§ Exercise aim:
Exactly the lines from the line that has "Where should I" through the final line below are to be retyped, and the pictures are not.

##############################

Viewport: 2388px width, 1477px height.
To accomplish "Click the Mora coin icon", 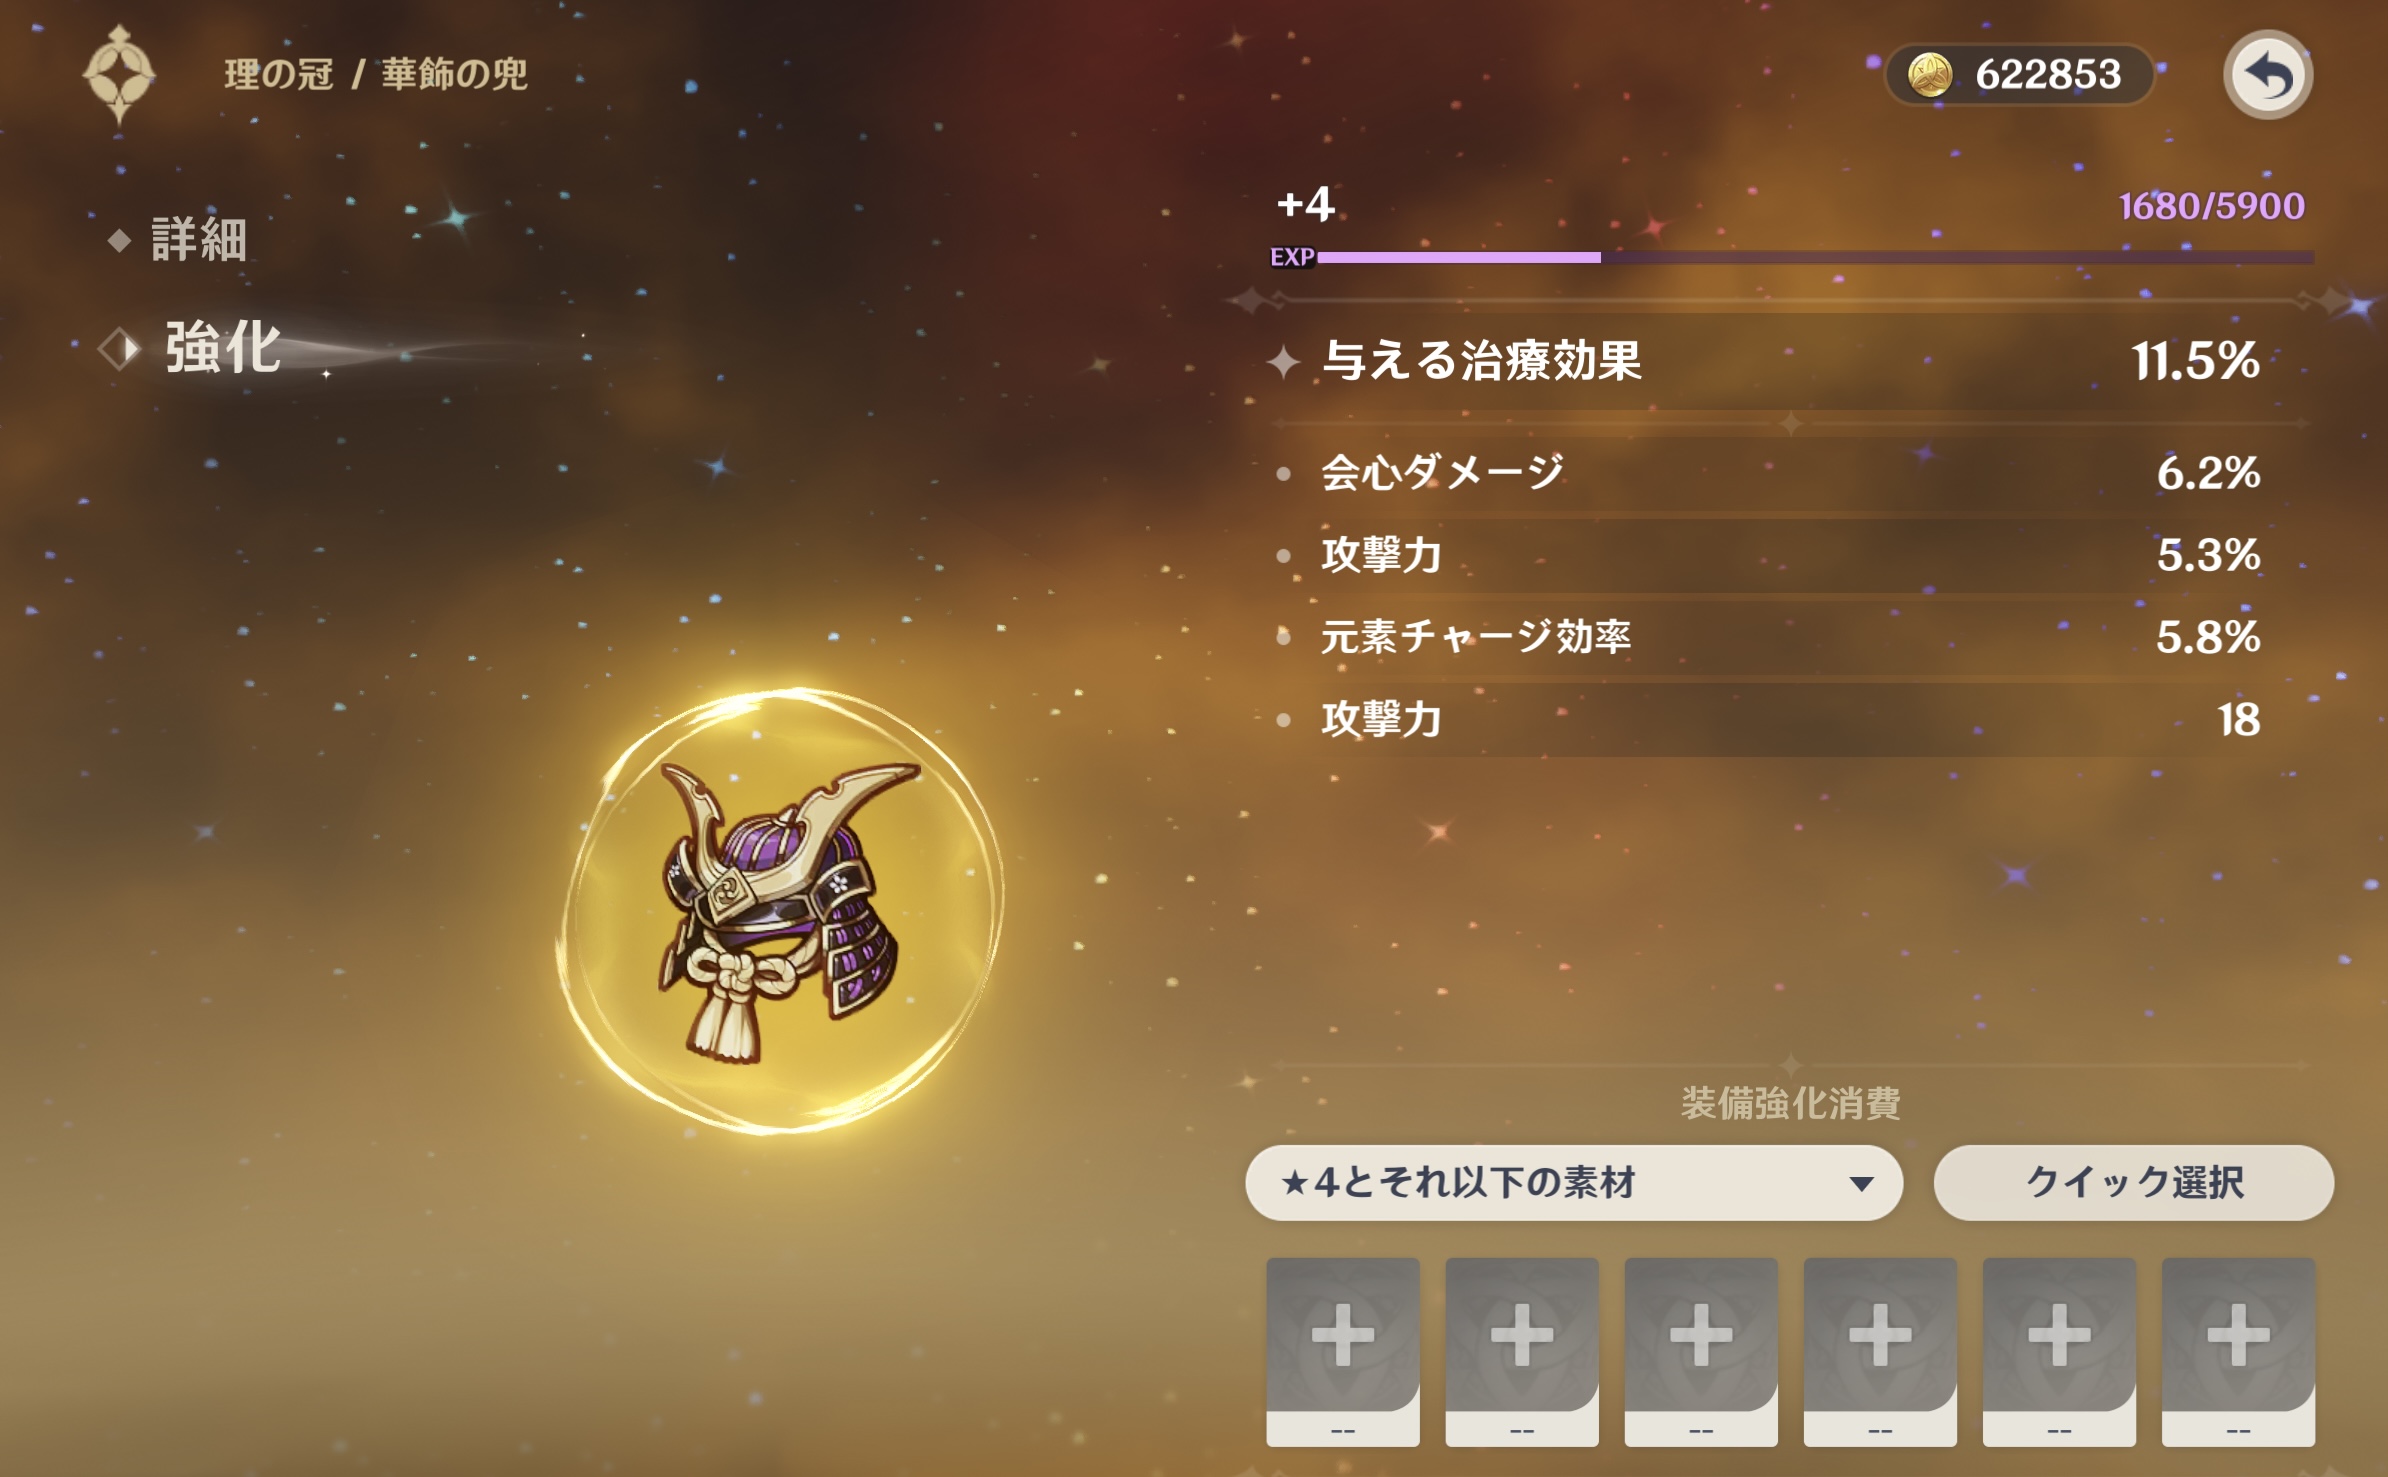I will click(1930, 75).
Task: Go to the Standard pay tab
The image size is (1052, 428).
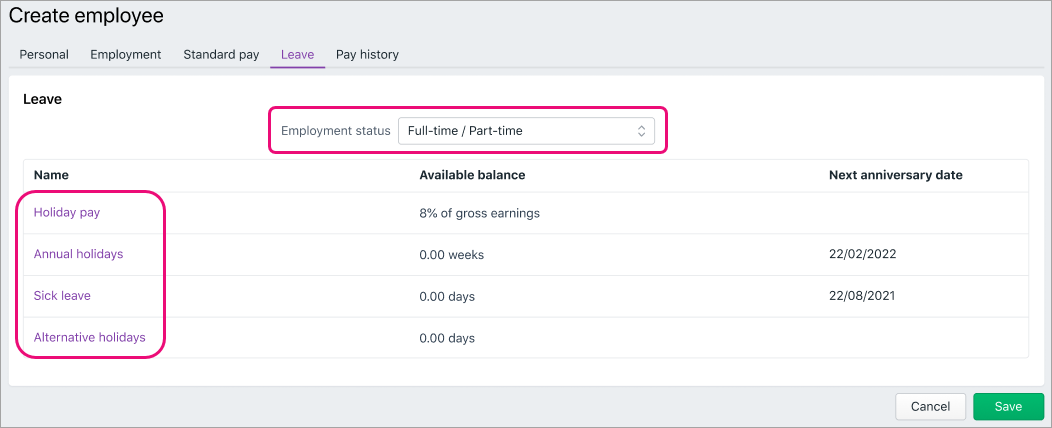Action: coord(221,55)
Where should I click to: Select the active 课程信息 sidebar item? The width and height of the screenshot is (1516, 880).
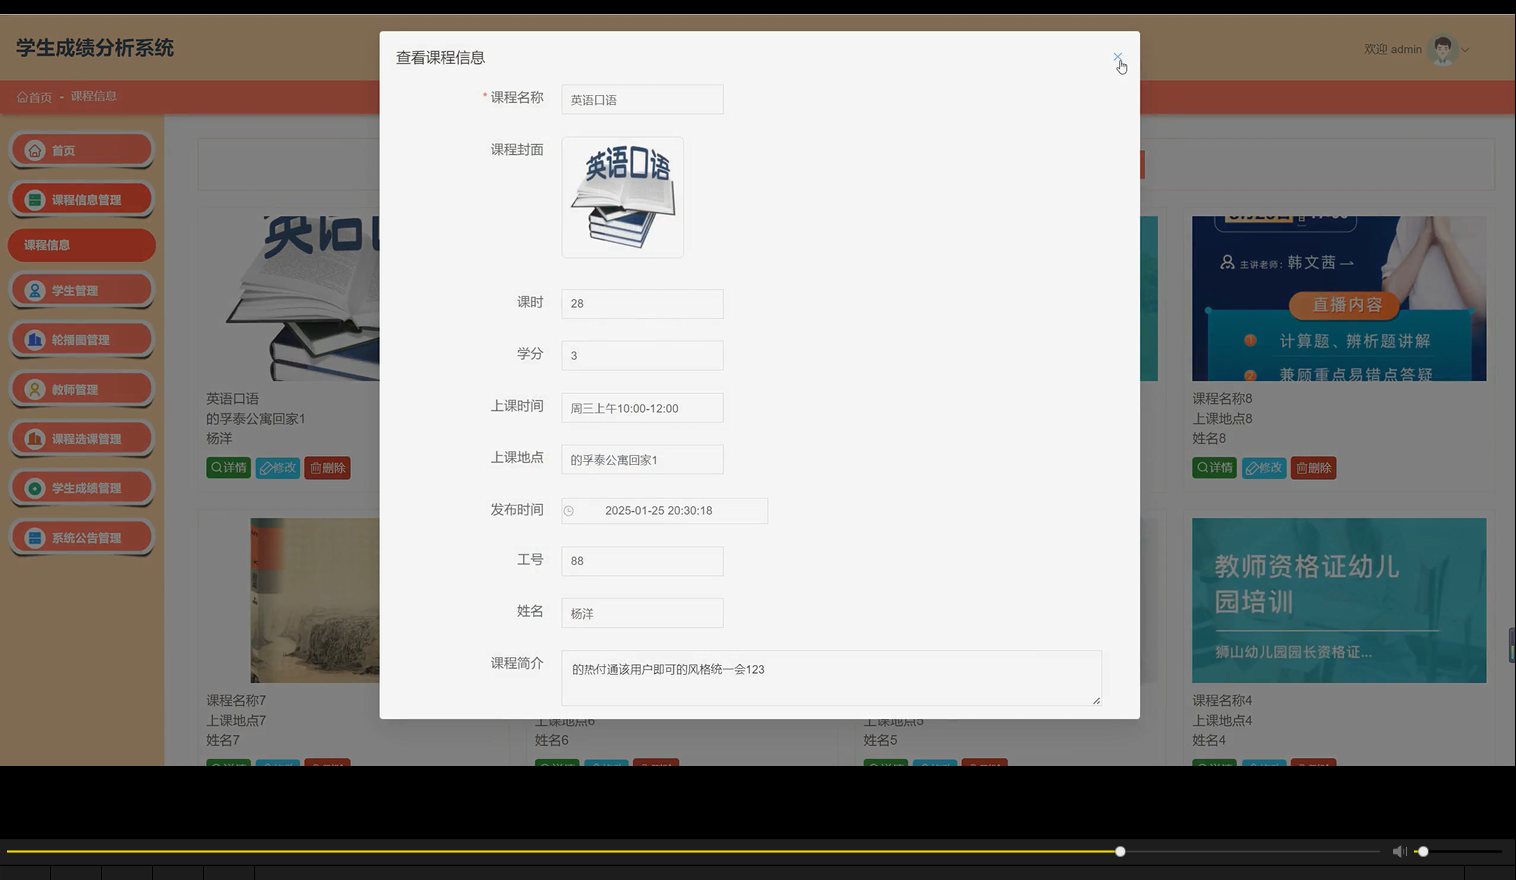pos(81,245)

##############################

§ Answer space:
Where should I click to: Select the active 课程信息 sidebar item? The width and height of the screenshot is (1516, 880).
pos(81,245)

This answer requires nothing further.